DigitalFoundry’s new analysis video talks about how Sony‘s new console could improve the performance of games made for the yet current platform.
It makes sense: the new console is stronger, so by definition, it should showcase better performance in games made for older hardware. (If it wasn’t the case, it would be highly scandalous. The exception to the rule would be the PlayStation 3, but we can’t dream of native support there. All we will get is streaming via PlayStation Now…) So the PlayStation 5 will support PlayStation 4 games, but we have yet to see how much of the PS4 library will be supported. (Not all titles will work, but at least the backlash made Sony say more than the „top 100” will run on the PS5…)
DigitalFoundry thinks the PlayStation 4 games with no frame rate cap, and those that use dynamic resolution scaling will benefit the most on the PlayStation 5. (The latter is where a game changes to a lower resolution to maintain performance.) They mentioned two FromSoftware titles as primary examples, namely Dark Souls III and Sekiro: Shadows Die Twice.

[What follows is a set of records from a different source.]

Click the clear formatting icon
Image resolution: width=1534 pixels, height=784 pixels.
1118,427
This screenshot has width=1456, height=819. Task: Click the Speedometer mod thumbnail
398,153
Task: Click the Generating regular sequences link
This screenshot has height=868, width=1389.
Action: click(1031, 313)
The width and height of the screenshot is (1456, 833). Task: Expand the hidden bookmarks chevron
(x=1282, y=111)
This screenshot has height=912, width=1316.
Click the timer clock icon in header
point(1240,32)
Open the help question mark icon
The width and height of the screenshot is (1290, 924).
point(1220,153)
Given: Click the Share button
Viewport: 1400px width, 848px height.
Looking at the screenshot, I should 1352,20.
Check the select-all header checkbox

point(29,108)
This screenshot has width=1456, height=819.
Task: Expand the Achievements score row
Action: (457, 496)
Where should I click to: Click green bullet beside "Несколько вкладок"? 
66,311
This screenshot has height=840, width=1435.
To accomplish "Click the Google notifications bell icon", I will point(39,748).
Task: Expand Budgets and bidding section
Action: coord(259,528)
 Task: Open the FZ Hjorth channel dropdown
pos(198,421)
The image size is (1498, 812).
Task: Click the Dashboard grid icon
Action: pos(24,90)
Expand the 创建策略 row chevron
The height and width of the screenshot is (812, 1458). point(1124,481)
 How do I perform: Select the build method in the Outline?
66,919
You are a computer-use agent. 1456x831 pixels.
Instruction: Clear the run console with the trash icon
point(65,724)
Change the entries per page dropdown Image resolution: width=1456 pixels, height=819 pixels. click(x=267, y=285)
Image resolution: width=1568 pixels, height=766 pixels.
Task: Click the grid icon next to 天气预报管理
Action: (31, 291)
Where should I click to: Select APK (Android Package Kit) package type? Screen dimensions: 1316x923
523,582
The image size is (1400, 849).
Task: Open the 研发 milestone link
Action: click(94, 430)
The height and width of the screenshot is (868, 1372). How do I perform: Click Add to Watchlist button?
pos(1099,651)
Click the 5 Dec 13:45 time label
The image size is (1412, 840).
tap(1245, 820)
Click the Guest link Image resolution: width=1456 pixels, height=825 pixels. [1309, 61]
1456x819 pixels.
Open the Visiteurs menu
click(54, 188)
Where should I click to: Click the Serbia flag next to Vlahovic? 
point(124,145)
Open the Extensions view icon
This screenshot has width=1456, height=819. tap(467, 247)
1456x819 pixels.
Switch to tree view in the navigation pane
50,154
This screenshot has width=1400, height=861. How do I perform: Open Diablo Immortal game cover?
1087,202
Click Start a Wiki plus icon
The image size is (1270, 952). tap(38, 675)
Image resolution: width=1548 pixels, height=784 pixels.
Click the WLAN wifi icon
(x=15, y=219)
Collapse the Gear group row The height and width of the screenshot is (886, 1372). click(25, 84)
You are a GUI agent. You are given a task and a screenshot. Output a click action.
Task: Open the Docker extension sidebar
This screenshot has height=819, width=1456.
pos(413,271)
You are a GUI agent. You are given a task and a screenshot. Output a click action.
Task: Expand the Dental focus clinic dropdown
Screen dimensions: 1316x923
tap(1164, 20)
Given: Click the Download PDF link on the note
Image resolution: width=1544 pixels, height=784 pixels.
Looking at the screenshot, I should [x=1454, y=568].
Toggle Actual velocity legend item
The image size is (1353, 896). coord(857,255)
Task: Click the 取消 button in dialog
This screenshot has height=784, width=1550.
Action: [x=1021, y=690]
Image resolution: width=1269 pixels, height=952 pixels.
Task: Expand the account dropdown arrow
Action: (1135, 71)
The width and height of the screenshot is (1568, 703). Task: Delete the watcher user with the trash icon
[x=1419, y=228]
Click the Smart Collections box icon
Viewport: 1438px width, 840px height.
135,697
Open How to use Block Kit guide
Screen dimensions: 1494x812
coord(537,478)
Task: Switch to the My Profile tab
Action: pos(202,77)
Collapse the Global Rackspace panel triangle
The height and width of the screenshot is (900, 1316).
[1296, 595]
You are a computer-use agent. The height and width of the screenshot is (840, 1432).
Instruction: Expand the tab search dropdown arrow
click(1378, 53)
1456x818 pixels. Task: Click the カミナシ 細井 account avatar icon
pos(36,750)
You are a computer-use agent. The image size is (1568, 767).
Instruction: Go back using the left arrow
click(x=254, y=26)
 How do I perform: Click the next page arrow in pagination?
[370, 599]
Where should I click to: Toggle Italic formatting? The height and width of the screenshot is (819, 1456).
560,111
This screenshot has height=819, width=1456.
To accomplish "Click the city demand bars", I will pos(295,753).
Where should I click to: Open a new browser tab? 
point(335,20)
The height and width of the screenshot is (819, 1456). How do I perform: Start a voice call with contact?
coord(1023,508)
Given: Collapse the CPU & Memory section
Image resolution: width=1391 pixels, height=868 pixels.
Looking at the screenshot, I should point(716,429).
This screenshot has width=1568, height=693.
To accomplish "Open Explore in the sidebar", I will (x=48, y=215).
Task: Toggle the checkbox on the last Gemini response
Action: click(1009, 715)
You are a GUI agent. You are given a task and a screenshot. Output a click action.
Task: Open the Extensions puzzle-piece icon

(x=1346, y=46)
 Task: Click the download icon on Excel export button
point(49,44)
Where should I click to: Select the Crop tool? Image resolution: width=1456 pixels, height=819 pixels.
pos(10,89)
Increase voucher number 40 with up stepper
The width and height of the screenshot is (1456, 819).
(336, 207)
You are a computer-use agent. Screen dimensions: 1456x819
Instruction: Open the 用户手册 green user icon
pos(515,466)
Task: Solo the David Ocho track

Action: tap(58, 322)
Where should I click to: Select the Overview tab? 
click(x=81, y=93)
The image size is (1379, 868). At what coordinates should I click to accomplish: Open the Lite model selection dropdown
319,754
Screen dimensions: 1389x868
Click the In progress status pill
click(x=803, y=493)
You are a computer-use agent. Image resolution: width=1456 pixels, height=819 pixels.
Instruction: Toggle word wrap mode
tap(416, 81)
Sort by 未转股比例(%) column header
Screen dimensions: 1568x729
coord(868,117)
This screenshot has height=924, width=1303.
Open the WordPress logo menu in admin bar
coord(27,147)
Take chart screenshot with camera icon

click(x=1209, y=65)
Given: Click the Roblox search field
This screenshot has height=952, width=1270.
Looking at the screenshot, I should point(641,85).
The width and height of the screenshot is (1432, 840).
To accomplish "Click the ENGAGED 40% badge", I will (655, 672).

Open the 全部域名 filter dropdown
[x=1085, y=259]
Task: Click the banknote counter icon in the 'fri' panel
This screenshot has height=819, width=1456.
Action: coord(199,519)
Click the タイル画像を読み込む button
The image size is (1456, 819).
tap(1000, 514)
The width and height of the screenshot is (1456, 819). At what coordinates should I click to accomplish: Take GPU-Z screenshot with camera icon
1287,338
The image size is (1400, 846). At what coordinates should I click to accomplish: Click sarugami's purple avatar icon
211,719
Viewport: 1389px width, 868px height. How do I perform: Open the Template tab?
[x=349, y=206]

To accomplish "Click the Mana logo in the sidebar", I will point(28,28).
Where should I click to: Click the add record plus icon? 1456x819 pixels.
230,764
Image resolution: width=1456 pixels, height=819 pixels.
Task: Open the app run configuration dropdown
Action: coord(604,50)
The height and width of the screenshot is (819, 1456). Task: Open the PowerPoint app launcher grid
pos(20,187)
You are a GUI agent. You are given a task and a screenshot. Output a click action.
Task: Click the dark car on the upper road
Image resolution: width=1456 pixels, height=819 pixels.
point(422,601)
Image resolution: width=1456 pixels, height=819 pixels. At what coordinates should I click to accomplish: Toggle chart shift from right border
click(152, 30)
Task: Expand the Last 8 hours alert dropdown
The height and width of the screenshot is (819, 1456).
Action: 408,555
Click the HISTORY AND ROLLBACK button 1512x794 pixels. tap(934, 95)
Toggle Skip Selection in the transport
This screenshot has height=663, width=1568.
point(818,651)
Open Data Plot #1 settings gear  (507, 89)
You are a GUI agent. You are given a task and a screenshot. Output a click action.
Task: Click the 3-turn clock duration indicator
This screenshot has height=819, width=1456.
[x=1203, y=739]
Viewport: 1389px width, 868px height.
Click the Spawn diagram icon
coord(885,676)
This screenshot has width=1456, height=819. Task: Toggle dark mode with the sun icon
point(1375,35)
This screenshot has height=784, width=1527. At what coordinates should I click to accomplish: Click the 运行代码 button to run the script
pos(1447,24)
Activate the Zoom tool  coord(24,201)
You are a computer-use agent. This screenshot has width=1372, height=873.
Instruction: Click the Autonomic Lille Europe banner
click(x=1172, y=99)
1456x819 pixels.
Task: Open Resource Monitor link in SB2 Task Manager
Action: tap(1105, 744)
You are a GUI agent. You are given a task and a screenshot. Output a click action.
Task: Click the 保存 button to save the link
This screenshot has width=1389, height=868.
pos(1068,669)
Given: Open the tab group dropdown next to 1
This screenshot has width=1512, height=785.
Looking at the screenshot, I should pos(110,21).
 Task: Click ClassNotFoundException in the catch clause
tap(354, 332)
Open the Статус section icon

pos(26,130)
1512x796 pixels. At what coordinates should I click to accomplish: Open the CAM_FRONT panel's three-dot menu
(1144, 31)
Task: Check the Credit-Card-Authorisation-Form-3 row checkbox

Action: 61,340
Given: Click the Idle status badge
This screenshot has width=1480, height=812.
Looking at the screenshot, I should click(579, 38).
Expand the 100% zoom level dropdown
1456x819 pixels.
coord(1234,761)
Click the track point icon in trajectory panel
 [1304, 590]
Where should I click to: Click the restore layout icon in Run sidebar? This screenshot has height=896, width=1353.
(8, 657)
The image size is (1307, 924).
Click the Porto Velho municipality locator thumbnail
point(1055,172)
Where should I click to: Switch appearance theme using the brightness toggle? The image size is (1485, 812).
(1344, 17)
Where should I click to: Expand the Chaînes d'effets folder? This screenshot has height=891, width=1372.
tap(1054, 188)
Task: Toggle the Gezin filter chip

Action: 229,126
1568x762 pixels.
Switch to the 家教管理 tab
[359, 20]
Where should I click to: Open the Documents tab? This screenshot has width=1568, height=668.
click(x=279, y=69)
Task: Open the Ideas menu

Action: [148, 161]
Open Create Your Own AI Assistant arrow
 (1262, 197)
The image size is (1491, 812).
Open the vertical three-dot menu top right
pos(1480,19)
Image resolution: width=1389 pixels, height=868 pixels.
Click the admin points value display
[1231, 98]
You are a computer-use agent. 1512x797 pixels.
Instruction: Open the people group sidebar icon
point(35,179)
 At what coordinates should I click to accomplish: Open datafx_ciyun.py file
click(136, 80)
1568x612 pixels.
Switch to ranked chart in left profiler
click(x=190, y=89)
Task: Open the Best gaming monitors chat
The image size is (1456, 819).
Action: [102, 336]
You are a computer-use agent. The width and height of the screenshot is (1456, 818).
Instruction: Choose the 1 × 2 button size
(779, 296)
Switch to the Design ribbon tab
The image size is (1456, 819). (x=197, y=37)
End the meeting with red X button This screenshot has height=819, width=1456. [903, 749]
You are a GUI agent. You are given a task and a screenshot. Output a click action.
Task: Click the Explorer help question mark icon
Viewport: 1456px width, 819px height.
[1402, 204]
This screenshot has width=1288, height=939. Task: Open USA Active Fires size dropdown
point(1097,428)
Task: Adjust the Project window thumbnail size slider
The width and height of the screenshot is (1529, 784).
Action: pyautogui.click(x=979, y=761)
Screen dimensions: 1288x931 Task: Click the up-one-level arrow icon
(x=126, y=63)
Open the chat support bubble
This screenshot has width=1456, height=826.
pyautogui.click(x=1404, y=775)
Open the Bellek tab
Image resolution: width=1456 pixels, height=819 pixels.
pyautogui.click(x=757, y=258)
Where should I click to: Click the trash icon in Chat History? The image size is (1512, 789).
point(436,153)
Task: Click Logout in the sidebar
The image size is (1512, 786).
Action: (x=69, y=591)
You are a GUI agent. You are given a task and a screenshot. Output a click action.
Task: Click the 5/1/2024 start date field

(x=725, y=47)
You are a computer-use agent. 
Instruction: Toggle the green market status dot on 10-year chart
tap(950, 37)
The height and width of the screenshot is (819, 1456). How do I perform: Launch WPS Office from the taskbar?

The former received a PlayStation 4 Pro patch that eliminated the frame rate cap, and the latter had none, to begin with. The site believes that the base PlayStation 4’s (original model or PlayStation 4 Slim…) CPU is the main reason why the games have a somewhat bad performance. On a PlayStation 5, these titles would easily reach 60 frames per second. Bloodborne wouldn’t work: not only the game has a 30 FPS frame rate cap, but it also has bad frame pacing issues. DigitalFoundry also says that Final Fantasy XV could also run better on new hardware, as it offers several performance modes on a PlayStation 4 Pro.
So with the PlayStation 5, we should expect stable frame rates, higher resolutions, and maybe somewhat improved texture quality in PlayStation 4 titles. (Deep/machine learning could help with the textures). In practice, we’ll see this Holiday season, as that’s when the PlayStation 5 will launch.